● **Task objective**
Return an exact copy of the lines from the one holding "You are a computer-use agent." to the end of the data, including both the starting and final lines. Leave the pictures out.

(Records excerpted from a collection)
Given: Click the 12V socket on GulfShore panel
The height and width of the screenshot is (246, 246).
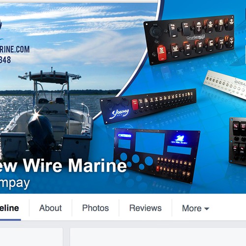Looking at the screenshot, I should [154, 31].
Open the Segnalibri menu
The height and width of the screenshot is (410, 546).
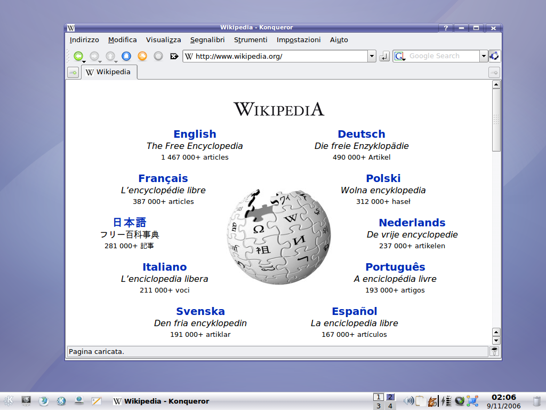pyautogui.click(x=207, y=40)
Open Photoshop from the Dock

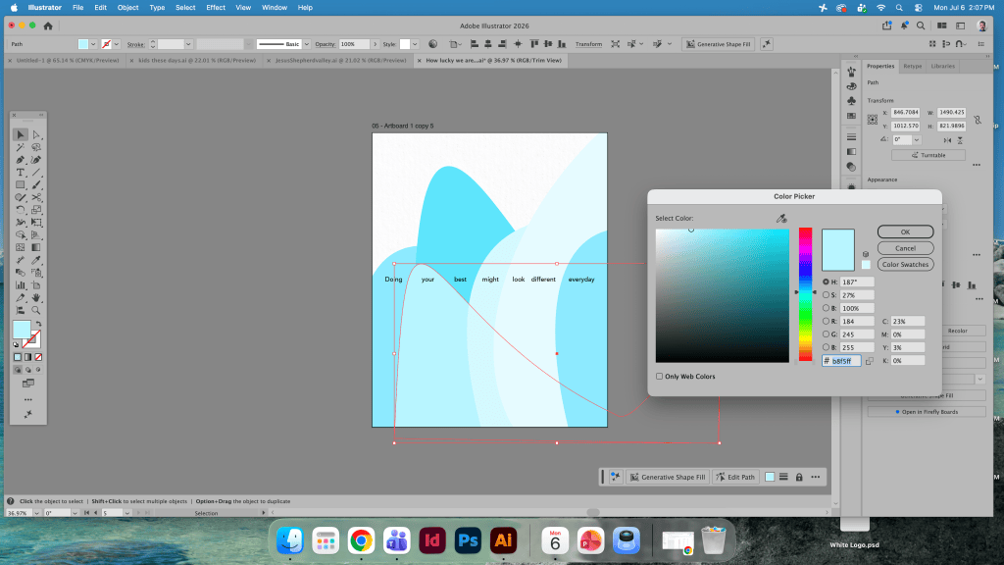click(x=468, y=540)
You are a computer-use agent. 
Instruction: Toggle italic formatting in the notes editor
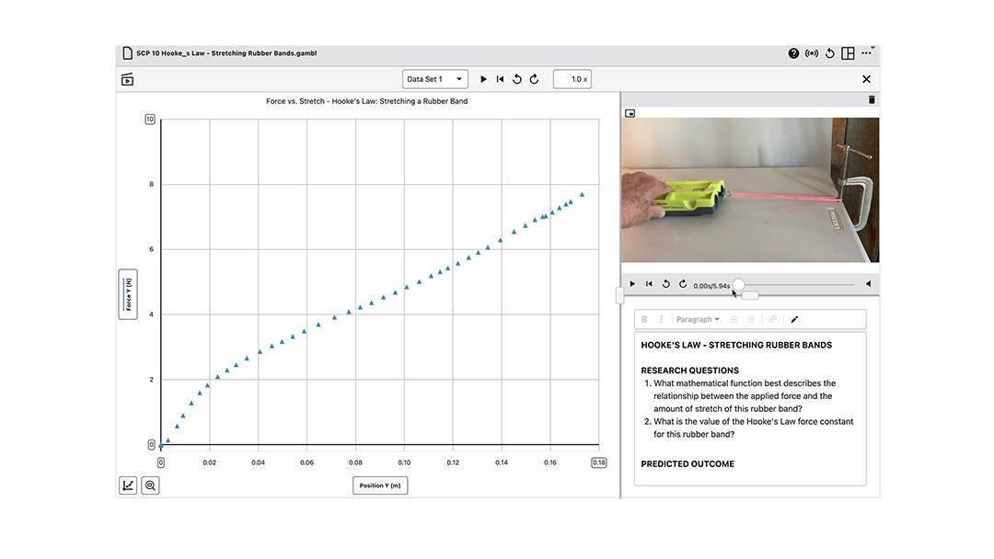point(661,320)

● **Response to this exercise**
You are a computer-use agent. 
Instruction: Toggle italic formatting in the notes editor
point(661,320)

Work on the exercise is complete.